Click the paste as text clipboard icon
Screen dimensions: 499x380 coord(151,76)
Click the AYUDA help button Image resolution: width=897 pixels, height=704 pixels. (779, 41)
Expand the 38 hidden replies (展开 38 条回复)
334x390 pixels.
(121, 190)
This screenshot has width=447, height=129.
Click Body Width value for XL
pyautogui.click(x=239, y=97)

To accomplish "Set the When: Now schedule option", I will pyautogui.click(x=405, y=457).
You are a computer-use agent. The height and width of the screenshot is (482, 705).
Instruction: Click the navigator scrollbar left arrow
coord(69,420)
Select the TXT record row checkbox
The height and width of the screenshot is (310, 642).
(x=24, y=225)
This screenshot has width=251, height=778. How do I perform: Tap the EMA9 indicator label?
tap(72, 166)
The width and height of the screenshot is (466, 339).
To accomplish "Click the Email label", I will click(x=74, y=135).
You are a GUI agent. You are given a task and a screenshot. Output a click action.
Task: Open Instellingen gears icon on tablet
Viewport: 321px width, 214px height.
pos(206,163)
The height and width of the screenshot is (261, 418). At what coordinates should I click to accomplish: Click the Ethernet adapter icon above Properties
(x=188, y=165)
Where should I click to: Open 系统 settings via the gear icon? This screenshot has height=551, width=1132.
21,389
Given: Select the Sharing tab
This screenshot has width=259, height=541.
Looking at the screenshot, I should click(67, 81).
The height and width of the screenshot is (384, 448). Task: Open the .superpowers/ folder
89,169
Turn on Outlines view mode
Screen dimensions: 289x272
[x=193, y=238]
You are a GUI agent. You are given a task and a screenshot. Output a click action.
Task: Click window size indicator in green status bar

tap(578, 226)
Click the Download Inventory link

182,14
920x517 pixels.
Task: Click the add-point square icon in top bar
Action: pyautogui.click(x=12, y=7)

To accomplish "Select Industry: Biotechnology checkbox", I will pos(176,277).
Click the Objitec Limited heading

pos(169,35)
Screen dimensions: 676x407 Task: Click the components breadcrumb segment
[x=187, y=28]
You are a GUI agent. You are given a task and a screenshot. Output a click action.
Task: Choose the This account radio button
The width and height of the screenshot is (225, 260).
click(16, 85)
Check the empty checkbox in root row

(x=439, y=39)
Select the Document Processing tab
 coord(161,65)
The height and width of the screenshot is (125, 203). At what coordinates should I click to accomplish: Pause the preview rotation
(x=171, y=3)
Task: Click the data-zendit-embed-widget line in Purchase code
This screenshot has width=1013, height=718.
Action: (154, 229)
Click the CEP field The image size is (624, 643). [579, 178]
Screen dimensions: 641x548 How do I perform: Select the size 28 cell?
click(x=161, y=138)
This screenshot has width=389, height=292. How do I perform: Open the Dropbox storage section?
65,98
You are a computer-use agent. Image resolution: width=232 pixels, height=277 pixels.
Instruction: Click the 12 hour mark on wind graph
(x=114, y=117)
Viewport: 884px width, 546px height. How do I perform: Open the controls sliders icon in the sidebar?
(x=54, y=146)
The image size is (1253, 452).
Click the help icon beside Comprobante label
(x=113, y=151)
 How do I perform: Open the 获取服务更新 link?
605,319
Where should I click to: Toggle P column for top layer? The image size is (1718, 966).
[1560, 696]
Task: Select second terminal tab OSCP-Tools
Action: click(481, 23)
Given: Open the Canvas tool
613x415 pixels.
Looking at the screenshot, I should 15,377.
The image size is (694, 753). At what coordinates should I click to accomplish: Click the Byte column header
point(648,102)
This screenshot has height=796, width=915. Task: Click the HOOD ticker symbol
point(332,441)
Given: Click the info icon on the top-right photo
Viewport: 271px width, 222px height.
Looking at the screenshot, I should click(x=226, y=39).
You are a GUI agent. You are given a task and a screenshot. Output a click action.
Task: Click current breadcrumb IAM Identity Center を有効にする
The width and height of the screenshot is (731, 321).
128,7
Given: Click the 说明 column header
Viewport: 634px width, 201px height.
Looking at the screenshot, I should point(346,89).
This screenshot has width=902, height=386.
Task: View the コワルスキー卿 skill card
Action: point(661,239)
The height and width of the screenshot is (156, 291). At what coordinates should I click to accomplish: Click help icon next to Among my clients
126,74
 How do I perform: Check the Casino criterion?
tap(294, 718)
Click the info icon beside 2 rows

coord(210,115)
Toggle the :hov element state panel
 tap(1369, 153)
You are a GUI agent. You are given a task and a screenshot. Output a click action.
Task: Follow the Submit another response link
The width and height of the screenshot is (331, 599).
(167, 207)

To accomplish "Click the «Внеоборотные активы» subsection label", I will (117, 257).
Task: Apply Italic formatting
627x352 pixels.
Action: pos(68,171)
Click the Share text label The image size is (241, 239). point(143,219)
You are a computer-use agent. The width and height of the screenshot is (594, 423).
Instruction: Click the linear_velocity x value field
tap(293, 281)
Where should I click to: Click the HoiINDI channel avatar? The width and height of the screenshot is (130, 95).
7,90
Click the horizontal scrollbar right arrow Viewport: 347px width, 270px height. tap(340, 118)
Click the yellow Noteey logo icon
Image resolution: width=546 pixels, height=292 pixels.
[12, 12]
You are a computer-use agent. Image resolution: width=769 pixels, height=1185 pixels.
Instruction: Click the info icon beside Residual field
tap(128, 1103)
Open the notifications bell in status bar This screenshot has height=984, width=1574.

• PROBLEM TO WORK ON: Copy every line from the data that includes the string "computer".

• SOLUTION TO THIS EXERCISE:
You are a computer-use agent. The height and width of the screenshot is (482, 705).
You are a computer-use agent. Image resolution: width=232 pixels, height=277 pixels.
You are a computer-use agent. The width and height of the screenshot is (594, 423).
You are a computer-use agent. Image resolution: width=769 pixels, height=1185 pixels.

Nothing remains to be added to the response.